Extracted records

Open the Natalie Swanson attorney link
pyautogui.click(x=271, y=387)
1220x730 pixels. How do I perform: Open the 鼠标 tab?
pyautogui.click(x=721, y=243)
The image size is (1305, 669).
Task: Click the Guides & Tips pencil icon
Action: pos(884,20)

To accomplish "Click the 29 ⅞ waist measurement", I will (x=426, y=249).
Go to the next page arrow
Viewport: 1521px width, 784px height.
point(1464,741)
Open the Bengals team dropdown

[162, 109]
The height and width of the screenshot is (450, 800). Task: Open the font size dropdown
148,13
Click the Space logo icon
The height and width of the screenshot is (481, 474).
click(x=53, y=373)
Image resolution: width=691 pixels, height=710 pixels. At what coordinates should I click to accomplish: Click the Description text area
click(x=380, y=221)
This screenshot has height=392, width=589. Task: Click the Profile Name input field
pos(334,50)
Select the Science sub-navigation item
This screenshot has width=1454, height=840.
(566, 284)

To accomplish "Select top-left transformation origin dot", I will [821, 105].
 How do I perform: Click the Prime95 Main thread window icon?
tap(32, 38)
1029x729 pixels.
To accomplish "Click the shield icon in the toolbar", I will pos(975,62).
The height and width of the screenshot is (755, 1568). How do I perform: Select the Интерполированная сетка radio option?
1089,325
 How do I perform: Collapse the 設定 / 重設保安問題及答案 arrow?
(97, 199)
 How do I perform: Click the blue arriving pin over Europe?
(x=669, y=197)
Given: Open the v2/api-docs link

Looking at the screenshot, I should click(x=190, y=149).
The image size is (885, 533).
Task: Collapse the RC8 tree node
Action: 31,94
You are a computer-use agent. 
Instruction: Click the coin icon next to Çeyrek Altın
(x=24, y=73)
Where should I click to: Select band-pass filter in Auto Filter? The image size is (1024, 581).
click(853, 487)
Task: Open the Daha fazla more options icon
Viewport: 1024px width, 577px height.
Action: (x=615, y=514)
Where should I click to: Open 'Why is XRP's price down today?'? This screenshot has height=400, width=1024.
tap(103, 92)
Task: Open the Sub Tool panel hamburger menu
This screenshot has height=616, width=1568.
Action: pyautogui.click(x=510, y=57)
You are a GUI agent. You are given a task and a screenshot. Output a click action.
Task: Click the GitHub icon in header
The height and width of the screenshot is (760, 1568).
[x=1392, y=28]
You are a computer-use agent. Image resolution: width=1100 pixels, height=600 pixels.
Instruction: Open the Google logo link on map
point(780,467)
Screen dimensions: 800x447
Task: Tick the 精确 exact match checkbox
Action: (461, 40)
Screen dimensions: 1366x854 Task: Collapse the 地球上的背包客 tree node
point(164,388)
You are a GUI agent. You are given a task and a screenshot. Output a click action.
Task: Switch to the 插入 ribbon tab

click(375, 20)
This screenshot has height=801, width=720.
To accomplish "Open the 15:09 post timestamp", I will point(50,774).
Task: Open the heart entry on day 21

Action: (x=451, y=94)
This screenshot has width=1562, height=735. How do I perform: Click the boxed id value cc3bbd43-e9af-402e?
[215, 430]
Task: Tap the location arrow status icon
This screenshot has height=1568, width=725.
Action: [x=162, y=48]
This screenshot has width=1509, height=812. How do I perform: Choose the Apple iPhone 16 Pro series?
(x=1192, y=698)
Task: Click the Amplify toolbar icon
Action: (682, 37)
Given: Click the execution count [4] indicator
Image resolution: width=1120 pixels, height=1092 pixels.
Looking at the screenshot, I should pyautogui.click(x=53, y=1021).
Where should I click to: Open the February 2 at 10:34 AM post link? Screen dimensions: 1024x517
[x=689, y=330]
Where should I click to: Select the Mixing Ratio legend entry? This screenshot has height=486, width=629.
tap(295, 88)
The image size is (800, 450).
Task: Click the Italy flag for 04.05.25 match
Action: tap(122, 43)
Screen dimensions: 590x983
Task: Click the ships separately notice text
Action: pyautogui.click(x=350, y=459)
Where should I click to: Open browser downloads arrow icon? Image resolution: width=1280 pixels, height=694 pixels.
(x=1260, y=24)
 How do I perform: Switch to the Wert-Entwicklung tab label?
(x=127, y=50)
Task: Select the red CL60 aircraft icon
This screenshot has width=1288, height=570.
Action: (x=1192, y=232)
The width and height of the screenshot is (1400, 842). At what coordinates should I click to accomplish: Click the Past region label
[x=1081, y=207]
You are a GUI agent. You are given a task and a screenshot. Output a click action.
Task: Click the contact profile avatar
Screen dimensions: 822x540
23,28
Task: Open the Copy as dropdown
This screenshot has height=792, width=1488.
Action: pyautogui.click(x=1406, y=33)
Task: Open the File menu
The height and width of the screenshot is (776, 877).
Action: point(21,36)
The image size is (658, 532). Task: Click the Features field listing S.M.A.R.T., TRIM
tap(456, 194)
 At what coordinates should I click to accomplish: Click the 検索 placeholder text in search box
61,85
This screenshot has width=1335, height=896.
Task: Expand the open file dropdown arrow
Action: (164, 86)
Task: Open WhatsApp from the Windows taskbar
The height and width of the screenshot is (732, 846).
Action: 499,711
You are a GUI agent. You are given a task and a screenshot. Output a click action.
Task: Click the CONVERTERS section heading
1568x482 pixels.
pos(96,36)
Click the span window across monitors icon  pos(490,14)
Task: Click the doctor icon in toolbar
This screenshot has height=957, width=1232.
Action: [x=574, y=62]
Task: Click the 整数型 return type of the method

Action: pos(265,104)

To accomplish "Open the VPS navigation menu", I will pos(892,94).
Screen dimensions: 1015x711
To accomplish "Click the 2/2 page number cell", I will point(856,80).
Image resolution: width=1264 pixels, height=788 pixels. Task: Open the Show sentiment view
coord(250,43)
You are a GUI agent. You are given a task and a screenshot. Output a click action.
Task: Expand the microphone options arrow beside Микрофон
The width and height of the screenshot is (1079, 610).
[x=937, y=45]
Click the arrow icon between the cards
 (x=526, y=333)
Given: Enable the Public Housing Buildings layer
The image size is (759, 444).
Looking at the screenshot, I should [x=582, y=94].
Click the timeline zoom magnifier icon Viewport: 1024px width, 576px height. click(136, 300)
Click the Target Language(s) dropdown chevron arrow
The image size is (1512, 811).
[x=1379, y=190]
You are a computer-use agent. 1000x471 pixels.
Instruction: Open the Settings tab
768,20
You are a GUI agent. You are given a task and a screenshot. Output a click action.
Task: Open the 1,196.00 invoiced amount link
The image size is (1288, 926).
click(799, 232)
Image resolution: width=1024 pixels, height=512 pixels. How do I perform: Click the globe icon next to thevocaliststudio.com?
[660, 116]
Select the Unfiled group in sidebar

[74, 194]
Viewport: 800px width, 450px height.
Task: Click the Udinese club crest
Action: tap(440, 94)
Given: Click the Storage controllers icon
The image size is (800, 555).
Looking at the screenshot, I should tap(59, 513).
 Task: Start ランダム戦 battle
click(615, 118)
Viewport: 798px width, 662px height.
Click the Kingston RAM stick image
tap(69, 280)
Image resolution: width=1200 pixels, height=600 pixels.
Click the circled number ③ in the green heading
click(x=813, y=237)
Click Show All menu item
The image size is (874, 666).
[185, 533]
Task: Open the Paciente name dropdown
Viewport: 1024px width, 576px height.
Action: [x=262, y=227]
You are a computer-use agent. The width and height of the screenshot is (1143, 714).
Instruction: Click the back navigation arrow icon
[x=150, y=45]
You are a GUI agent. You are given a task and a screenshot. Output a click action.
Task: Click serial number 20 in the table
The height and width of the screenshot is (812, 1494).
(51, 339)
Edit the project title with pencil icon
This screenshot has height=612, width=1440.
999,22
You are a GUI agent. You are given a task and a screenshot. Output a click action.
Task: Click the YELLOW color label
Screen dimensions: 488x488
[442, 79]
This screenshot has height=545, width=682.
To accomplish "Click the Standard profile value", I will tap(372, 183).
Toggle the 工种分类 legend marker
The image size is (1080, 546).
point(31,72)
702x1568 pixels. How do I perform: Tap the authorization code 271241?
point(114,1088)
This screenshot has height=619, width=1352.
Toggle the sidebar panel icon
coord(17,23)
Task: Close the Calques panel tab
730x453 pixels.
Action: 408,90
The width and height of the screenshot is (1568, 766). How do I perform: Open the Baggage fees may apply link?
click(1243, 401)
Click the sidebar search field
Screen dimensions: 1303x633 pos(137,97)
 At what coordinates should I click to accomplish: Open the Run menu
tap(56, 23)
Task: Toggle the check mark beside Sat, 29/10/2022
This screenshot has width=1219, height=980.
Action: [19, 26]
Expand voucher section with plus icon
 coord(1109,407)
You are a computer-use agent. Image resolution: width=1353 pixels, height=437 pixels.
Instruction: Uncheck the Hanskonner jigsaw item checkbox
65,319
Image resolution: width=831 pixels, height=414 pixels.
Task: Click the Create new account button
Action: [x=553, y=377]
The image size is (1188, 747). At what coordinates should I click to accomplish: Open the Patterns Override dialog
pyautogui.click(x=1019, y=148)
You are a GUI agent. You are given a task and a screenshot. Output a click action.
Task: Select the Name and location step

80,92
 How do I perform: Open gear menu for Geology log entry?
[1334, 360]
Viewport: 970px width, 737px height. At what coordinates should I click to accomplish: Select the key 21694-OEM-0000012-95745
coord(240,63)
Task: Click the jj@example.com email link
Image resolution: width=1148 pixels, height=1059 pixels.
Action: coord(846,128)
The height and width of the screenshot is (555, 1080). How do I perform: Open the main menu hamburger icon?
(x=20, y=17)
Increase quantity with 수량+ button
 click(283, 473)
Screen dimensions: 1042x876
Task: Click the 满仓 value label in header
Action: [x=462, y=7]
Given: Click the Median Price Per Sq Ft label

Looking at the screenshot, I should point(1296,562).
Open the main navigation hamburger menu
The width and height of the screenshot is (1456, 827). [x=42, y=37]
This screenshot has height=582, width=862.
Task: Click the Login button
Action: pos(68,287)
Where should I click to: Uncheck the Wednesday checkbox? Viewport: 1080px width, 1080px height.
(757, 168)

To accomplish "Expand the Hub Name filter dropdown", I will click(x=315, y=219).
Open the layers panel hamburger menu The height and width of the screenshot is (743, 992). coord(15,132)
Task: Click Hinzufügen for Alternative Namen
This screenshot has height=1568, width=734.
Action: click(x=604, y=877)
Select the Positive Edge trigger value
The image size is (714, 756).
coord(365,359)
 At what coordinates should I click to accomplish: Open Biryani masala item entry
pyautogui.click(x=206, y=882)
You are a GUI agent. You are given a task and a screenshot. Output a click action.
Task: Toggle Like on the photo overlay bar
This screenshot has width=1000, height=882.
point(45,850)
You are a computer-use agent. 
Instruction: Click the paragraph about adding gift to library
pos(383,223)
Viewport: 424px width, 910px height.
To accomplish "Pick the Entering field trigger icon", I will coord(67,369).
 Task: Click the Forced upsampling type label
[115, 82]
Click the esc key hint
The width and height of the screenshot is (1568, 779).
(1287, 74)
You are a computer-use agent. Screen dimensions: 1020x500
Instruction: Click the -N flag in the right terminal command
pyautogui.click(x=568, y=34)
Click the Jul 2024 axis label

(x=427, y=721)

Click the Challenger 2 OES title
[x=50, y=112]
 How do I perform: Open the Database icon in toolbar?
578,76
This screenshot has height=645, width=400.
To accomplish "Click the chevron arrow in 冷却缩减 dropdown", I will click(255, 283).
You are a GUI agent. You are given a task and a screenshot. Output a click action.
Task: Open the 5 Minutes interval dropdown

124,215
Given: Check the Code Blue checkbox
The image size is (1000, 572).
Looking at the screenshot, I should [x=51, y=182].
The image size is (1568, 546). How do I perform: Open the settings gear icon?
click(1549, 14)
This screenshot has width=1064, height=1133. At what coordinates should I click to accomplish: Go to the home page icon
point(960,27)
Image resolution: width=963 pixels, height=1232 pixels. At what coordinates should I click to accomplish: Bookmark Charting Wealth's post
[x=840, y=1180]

* [Description of the task]:
Give back precisely the lines above that start at the line containing "Task: Switch to the 插入 ribbon tab" and end at the line containing "Given: Click the execution", inclusive. No other lines belong in the output.

* [Your solution]:
Task: Switch to the 插入 ribbon tab

click(375, 20)
This screenshot has height=801, width=720.
To accomplish "Open the 15:09 post timestamp", I will point(50,774).
Task: Open the heart entry on day 21

Action: (x=451, y=94)
This screenshot has width=1562, height=735. How do I perform: Click the boxed id value cc3bbd43-e9af-402e?
[215, 430]
Task: Tap the location arrow status icon
This screenshot has height=1568, width=725.
Action: [x=162, y=48]
This screenshot has width=1509, height=812. How do I perform: Choose the Apple iPhone 16 Pro series?
(x=1192, y=698)
Task: Click the Amplify toolbar icon
Action: (682, 37)
Given: Click the execution count [4] indicator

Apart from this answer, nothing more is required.